Finally, scrapbooks contain newspaper articles, catalogs, and announcements about exhibitions at the Perls Gallery in New York during the late 1930s and the Frank Perls Gallery in Los Angeles during the 1950s.
Arrangement:
The collection is arranged into 5 series:

Series 1: Frank Perls papers, circa 1920-1981 (Box 1-2, 28; 1.1 linear feet)

Series 2: General Financial and Business Records, 1949-1975 (Box 2-4, 23-27; 3.4 linear feet)

Series 3: Exhibition Files, 1937-1975 (Box 5-6; 1.5 linear feet)

Series 4: Subject Files, circa 1939-1983 (Box 6-22; 16.5 linear feet)

Series 5. Scrapbooks, 1937-1957 (Box 28; 0.3 linear feet)
Historical Note:
Frank Perls (1910-1975) was founder and sole owner of the Frank Perls Gallery in Beverly Hills, California.
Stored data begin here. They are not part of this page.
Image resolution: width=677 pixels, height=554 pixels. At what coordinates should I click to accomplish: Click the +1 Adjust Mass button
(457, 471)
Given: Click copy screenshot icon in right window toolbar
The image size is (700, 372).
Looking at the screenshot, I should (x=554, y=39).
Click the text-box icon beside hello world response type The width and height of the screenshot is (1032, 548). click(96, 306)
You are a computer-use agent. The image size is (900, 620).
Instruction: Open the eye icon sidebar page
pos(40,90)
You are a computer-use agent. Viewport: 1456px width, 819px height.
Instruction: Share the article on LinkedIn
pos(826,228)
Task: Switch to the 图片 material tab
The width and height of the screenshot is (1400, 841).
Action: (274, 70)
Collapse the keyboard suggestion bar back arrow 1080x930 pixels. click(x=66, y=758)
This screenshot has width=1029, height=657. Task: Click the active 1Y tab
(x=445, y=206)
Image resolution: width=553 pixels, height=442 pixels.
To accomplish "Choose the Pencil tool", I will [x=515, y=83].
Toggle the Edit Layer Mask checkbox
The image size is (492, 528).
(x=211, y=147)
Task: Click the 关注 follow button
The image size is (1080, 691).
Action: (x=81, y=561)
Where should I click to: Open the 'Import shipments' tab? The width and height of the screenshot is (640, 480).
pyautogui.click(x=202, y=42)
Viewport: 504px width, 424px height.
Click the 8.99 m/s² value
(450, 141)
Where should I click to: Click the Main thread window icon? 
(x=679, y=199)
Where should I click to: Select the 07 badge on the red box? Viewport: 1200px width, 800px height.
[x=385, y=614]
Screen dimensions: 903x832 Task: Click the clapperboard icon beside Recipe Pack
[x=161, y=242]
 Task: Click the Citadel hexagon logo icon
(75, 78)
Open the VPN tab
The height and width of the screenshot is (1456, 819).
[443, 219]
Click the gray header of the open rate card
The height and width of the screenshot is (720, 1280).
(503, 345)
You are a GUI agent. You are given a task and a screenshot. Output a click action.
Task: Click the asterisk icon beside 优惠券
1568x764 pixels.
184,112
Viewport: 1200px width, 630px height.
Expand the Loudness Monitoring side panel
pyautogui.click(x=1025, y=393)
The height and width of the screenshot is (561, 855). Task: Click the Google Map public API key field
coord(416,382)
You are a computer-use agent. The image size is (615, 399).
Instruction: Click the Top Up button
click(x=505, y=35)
Frank Perls was born in Germany on October 23, 1910. His parents, Hugo and Kaethe Perls, owned one of the leading art galleries in Berlin, and sold the work of many well-known artists. Artists works included in the gallery inventory were pieces by Edvard Munch, Pablo Picasso, Claude Monet, Vincent van Gogh, and Paul Cézanne, among others. His parents enjoyed a close friendship with Picasso, a relationship Perls maintained until Picasso's death in 1973. After his parents divorce in 1931, his mother left Germany and eventually opened the Galerie Kaethe in Paris.Frank Perls studied art history at the Universities of Munich, Berlin, and Frankfurt and joined his mother at the Galerie Kaethe in 1932.

Frank Perls immigrated to the United States in 1937 and partnered with his brother, Klaus Perls, to open the Perls Galleries in New York. Two years later he moved to California and opened the Frank Perls Gallery on Sunset Boulevard in Hollywood. During those first years, the Gallery hosted exhibitions by Man Ray, Eugene Berman, and John Decker.

Perls closed his gallery in 1942 when he enlisted in the United States Army. Because he was fluent in both French and German, Perls served as an interpreter at the Military Intelligence Service, European Theater of Operations. He landed in Normandy with the 30th Infantry Division and was awarded the Bronze Star in 1944. In 1945, Perls was assigned to the Arts and Monuments Section of Allied Military Government in Germany. He was honorably discharged in September, 1945.

After the war, Perls returned to Los Angeles and managed the recently opened Associated American Artists Gallery in Beverly Hills. The gallery was organized in 1934 and marketed art to the middle classes with the opportunity to purchase prints at affordable prices. Perls made significant contacts during his tenure at the gallery and eventually opened his own Beverly Hills gallery in 1950.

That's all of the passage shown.